Strange News (poems) by Lawrence Kessenich












Strange News (poems)

by Lawrence Kessenich

Pudding House Chapbook Series

ISBN 1-58998-6690-5

www.puddinghouse.com

© 2008 $10.00




“Strange News” by Lawrence Kessenich takes news factoids to a place of

metaphor that borderlines on urban legend while elaborating on

poetic editorialization. The language is familiar, the images well crafted.

Kessenich places his personal stamp on current and obscure stories such as

Japanese children born in Myanmar, David Belasco’s infamous theater-apartment,

and an Oregon woman arrested for dialing 911 and asking for the cutest cop.

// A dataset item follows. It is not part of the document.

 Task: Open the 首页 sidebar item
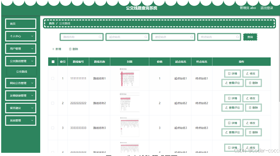[x=21, y=24]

These snippets supply the nub which delivers the poem, often presented

in dramatic monologue.




In Slow Burn, epigram: “Cook pleads guilty in Bed and Breakfast killing spree” -

the water boils for a love-struck B&B cook/owner who is seduced by a girl

named Lila, “ . . . the coquette of my graduate/ writing class, . . .

head full of impossible dreams . . .”

And after Lila lounging around in the garden sipping iced coffee and swimming

naked in the quarry, periodically “screwing” the male guests, the speaker,

(who, is being very much victimized) realizes that she knows she has him,

“ . . . wrapped around her/ little finger”.

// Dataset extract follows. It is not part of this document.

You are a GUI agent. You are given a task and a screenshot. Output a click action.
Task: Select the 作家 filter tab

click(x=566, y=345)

Sticking to the title, the speaker finds a revolver and concludes:

“I liked / the way it made me feel/ as if I were a man again.”




Aside from the humorous, Kessenich maneuvers into darker thought-streams.

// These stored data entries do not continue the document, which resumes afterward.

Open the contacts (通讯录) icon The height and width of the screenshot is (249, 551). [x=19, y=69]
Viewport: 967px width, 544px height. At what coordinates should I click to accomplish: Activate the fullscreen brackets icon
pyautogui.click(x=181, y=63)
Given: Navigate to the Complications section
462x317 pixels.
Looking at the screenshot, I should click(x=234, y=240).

His Poem “Death Wish” is a flat-out, telling-it-like-it-is catalog of world images,

“twisted streets of Baghdad” and suicide bombers blooming “Bloody roses . . .”.

Images of a world, Kessenich says, we “pretend does not exist . . .”

The final lines portray in words a gesture of hands being thrown up in the air:

“Perhaps it’s time

to sweep the shards of broken

test tubes from the laboratory

table, watch them glitter through

the air like falling stars

as we take our dying breaths.”






















The sparseness of language in “Strange News” might appear basic or half-trying,

even exhibiting the occasional cliche “Took the wind out of her sails”, for example,

but what’s being presented in this work is an opulence of voice, culled from

news stories that, at times, are not-so-poetic, then reinvented into gems.

“The Need to Believe” uncovers a verity never found on the front page, but always

stirring in the heart:




“We’d love to believe we’re special

that out tiny lives impress the earth.

But it has seen trees that live

for centuries, hidden places

we will never see, forgets us

as quickly as raindrops

evaporating on hot stone.”




(Take that, Paris Hilton, Bill Gates, Steve DeOssie Etc. . . .)







Finally, the ending poem entitled “Play On” offers a testament to persistence.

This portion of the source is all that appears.